Among the articles of Christian faith there is the second coming, when the dead shall be raised incorruptible.  The recent funeral of Chicago's Francis Cardinal George included a statement of that hope.  Yet although the cardinal objected to recent developments in Catholic social teachings, nowhere did he or like-minded clergy and laity argue that church positions would change by one nanosecond the day and the hour of the last judgement.  That is not true of all Christians: here is a lengthy essay suggesting a connection between evangelical support of Israel and hopes of advancing that day.  Another lengthy essay suggests that loyalists of the caliphate have a similar motivation.  "Islam’s final showdown with an anti-Messiah will occur in Jerusalem after a period of renewed Islamic conquest." Yes, God Helps Thofe who Help Themfelves, but that is of this life.

In Old Norse tradition, there is also a battle at the end of the world, Ragnarök.  A different sort of chosen dead will be raised incorruptible, to do battle at the right hand of Odin.  And although the recently-concluded third season of Vikings on History Channel brings in too many concessions to post-modern sensibilities for my liking, among the cast of characters is the devout boat-builder Floki, who comes off as wanting to immanentize the eschaton without the assistance of a Wagner libretto.
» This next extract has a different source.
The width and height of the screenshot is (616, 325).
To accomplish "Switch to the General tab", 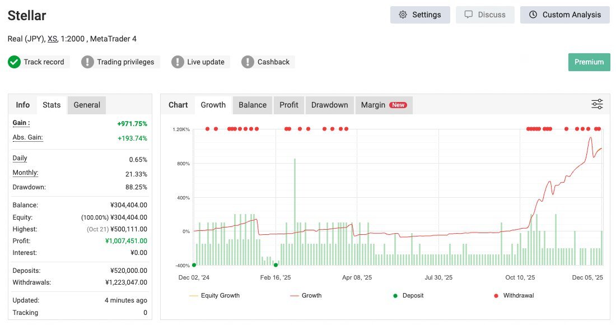I will coord(87,105).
And perhaps in the caliphate's snuff videos we have an echo of Norse tradition.  "Islamic State operates as policies of mercy rather than of brutality ... the state has an obligation to terrorize its enemies—a holy order to scare the shit out of them with beheadings and crucifixions and enslavement of women and children, because doing so hastens victory and avoids prolonged conflict."  So must it have been with the blood eagle.